Start of INPUT DATA
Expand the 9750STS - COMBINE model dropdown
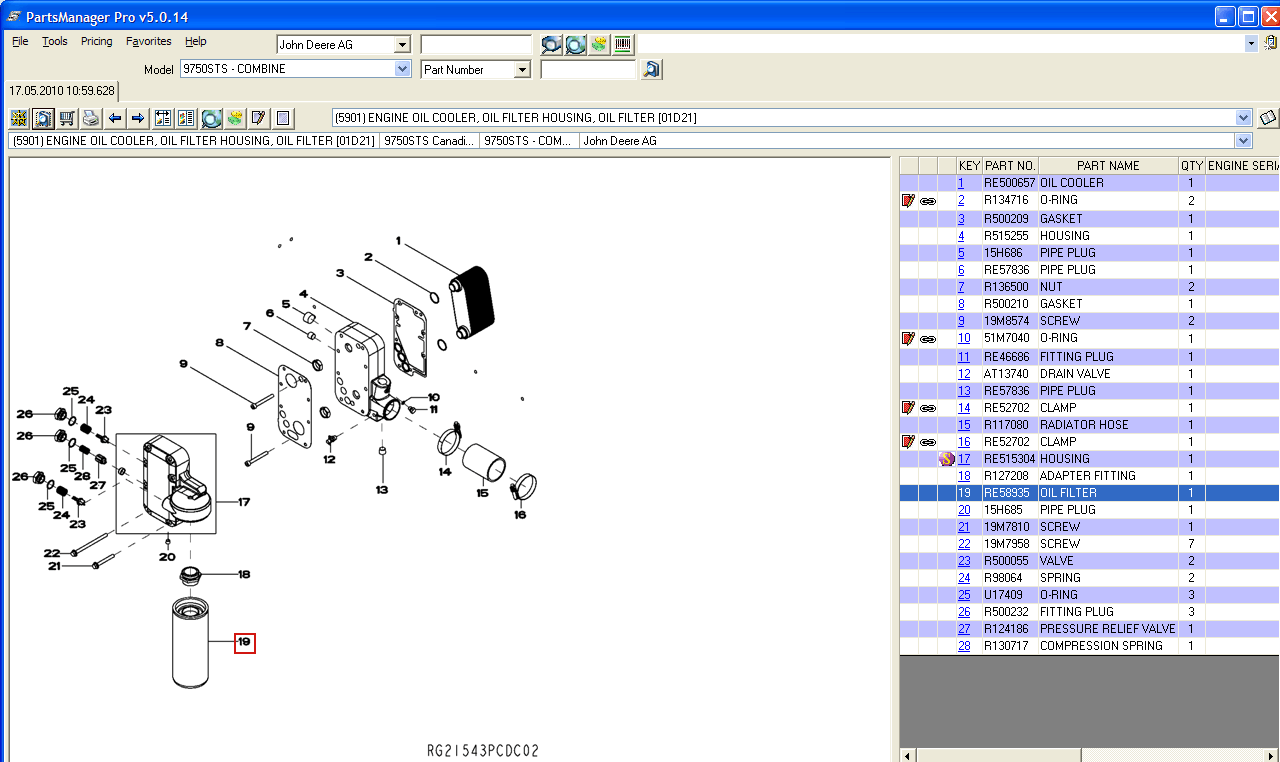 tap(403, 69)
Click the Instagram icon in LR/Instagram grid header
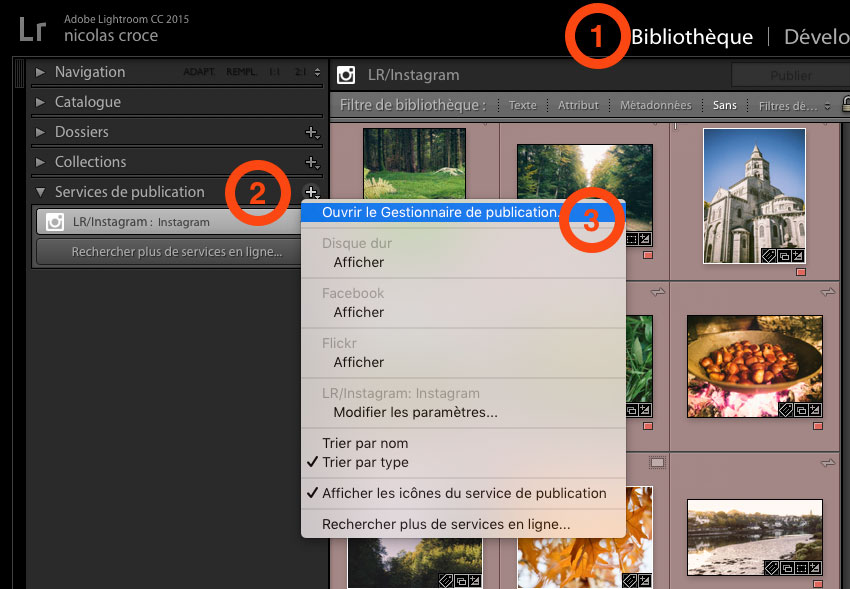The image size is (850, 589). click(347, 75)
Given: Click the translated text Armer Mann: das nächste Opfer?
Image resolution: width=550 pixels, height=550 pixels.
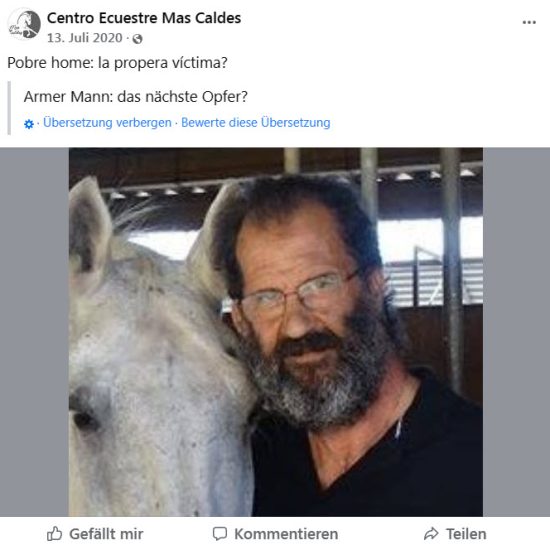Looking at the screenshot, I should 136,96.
End of INPUT DATA
Start of INPUT DATA
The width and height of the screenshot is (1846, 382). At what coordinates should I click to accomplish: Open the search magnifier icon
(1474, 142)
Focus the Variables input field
End of INPUT DATA
• WHAT YOU WILL DO:
Give back the records above exactly, limited to the lines between the one holding "The width and" and the one holding "Focus the Variables input field", inclusive.

• ANSWER TO THE PROBLEM:
The width and height of the screenshot is (1846, 382). At what coordinates should I click to accomplish: Open the search magnifier icon
(1474, 142)
Focus the Variables input field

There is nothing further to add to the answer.